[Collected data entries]
____
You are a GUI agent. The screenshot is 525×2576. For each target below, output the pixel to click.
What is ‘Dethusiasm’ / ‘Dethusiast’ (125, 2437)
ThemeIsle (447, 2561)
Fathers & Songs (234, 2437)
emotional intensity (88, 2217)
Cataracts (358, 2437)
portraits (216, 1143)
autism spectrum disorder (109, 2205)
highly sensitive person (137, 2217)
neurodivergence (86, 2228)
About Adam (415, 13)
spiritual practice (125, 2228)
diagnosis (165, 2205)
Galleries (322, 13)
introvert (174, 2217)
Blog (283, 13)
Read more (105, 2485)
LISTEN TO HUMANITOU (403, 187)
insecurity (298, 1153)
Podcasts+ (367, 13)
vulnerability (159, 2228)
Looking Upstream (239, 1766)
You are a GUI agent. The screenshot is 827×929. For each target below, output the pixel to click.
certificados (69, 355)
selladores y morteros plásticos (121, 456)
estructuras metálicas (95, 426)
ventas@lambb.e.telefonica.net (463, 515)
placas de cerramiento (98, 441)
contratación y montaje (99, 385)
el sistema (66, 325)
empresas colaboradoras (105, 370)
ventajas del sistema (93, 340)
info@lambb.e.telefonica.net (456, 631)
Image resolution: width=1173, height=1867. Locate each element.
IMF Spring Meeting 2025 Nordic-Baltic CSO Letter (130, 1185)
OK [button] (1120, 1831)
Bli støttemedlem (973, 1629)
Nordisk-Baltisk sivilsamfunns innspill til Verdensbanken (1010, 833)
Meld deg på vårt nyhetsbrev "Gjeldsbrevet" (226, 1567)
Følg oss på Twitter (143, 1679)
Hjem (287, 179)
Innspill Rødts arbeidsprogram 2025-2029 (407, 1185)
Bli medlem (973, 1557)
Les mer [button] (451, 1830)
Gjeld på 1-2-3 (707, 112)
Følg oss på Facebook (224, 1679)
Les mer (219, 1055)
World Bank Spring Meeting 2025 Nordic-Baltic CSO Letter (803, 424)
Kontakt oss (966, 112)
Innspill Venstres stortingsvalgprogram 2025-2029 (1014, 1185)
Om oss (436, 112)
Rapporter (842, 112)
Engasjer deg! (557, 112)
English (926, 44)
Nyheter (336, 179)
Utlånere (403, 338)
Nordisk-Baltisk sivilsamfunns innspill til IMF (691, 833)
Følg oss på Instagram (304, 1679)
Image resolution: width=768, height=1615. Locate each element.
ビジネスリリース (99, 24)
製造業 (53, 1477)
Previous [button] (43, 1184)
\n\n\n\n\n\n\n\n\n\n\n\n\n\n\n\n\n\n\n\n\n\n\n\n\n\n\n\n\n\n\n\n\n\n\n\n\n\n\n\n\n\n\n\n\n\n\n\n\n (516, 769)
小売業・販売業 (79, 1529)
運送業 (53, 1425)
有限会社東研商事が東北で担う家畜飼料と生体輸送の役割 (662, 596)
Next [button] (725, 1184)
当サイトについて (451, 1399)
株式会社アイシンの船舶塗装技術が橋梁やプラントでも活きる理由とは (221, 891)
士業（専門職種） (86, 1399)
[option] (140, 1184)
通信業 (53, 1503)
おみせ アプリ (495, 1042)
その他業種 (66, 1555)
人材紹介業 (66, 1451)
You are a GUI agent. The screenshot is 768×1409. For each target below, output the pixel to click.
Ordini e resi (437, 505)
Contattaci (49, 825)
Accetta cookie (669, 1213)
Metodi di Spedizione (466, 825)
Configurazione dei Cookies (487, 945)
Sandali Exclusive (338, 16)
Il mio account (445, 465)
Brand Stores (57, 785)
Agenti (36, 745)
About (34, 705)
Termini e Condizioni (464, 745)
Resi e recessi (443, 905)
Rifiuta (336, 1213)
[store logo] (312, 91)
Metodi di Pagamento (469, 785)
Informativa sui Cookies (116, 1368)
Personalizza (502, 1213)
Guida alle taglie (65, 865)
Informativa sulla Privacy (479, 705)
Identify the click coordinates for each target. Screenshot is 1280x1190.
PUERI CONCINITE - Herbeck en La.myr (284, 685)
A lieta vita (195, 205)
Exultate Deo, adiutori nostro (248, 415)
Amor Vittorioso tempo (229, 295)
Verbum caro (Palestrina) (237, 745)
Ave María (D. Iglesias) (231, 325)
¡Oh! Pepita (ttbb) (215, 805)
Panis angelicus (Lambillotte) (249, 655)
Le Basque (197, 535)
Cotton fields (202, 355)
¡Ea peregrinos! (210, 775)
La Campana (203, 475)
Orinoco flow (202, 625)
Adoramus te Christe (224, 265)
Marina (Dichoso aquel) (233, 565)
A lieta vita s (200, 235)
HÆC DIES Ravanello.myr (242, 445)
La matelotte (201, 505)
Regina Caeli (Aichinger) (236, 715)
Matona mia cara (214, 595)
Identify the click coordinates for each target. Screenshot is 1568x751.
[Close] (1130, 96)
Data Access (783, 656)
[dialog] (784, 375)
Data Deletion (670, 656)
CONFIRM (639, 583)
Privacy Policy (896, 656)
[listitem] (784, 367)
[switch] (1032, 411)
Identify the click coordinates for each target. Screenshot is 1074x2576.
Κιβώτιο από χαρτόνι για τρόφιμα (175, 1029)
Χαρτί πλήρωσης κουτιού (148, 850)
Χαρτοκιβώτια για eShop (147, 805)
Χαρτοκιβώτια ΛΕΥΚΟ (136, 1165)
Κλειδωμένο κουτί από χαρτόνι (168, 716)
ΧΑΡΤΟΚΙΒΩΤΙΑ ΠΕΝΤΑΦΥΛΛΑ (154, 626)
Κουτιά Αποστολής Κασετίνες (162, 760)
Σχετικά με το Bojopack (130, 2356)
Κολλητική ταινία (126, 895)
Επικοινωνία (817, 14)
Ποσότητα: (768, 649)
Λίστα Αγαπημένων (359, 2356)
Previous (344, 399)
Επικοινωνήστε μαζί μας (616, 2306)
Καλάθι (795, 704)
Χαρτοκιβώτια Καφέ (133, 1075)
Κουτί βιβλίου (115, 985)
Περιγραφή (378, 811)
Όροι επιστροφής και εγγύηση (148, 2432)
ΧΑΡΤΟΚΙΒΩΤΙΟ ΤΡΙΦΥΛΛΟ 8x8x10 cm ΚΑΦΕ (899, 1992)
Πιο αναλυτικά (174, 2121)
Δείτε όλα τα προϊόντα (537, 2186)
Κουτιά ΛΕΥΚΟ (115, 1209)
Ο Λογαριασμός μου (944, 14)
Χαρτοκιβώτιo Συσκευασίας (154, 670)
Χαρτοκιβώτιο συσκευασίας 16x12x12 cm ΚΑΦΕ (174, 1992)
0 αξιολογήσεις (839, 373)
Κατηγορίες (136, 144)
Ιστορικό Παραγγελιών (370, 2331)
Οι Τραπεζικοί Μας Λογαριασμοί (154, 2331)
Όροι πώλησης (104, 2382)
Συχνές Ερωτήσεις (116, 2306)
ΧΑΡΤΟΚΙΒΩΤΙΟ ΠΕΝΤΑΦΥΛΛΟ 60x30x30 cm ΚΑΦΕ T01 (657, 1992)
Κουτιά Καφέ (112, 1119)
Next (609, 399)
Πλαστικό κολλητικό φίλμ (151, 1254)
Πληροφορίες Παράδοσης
____
**Exercise directions:**
Reproduce the items above verbatim, beginning at the line that contains "Accetta cookie (669, 1213)" and stopping after the line that contains "Rifiuta (336, 1213)".

**Complete output:**
Accetta cookie (669, 1213)
Metodi di Spedizione (466, 825)
Configurazione dei Cookies (487, 945)
Sandali Exclusive (338, 16)
Il mio account (445, 465)
Brand Stores (57, 785)
Agenti (36, 745)
About (34, 705)
Termini e Condizioni (464, 745)
Resi e recessi (443, 905)
Rifiuta (336, 1213)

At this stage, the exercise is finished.